The past year has not been kind to investors in BP Prudhoe Bay Royalty Trust (BPT 3.32%), which has fallen by nearly 80%:
While most investors see this as a bad omen, others might consider it a sign that it could be selling for a bargain basement price. In fact, some current investors might be tempted to double down on their investment and buy more at these levels in hopes of making a huge windfall when BP Prudhoe Bay Trust recovers. Doubling down, however, would be the worst mistake investors could make right now because there's a very real possibility this investment goes to zero by the end of the decade.
Slowly running dry
BP Prudhoe Bay Royalty Trust isn't like a typical oil stock. As a royalty trust, its value is completely dependent on the volume and price of oil produced in the future based on the current proved reserves where it receives royalties, which in this case is Alaska's North Slope. In other words, unlike its namesake BP (BP -0.25%), it can't go out and explore for more oil outside of the North Slope because it is locked into the royalties it earns from oil produced in that one field. That's a big problem because royalties from the production out of that field are projected to run dry in 2020 based on the current oil price.

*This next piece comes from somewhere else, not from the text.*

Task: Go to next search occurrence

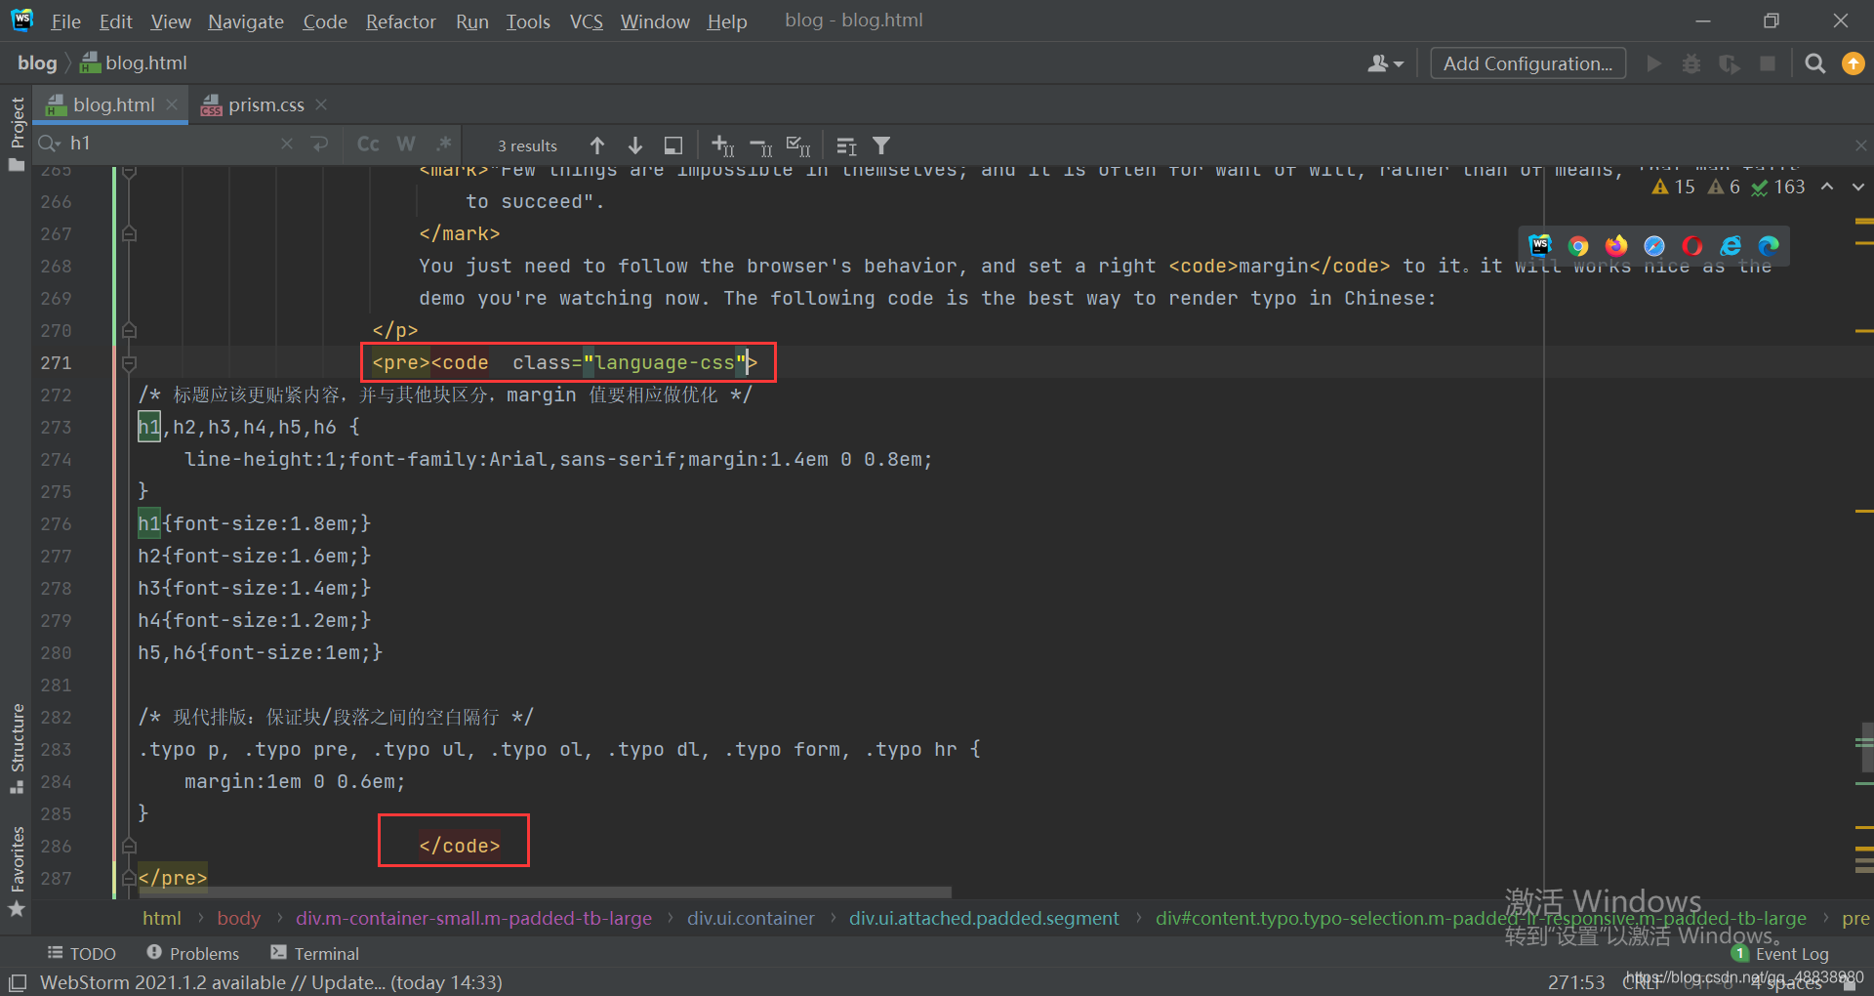Action: pyautogui.click(x=635, y=145)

That date is much sooner that prior estimates, with the Trust previously estimating that its income stream wouldn't run dry until 2029. However, that was when oil was over triple digits. Now, its estimates are based on last year's average oil price of $50.28 per barrel, which incidentally is well below the average oil price this year, suggesting that the Trust's income could even run dry before 2020.
There are better bets to make
An investment in BP Prudhoe Bay Trust is a bet that oil prices will be much higher in the future in order to keep its income stream from running dry by the end of the decade. While there's ample reason to believe oil could rebound, there are safer bets that could be made instead of doubling down on BP Prudhoe Bay Royalty Trust.

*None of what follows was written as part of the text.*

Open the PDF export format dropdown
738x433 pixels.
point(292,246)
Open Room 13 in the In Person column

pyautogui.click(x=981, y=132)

Other Alaskan oil drillers like BP or ConocoPhillips (COP 1.30%), for example, offer very compelling upside if oil prices rebound, without the downside to zero by the end of the decade if they do not. That's because both companies have the freedom to pursue oil projects beyond the North Slope to keep their production going for decades. In fact, ConocoPhillips has 16 billion barrels of oil equivalent resources that can be developed and produced at just a $60 oil price, which is enough to support its current production rate for 30 years. Meanwhile, if oil were to go back above $75 a barrel, it has a total of 44 billion barrels of captured resources that it can tap into, keeping it's cash flowing for decades to come.
Meanwhile, BP is currently constructing a number of major projects that are expected to deliver over half of its production by 2020. Beyond that, it has another 50 project options to choose from to keep its production flowing and growing. These are options BP Prudhoe Bay will never have because it's unable to explore for or develop its own reserves because it is a royalty trust.
An investment in BP Prudhoe Bay Trust is a bet on higher oil prices, because without them, the trust's income stream could potentially run dry by the end of the decade. It's that type of binary outcome that most investors want to avoid, which is why the worst thing an investor can do is double down on BP Prudhoe Bay if they already own it. Buying an exploration and production company like BP or ConocoPhillips would be a much better idea because they have similar upside if oil recovers, but won't bottom out at zero if it doesn't because they have the ability to continue to explore for and develop oil projects around the globe while BP Prudhoe Bay cannot.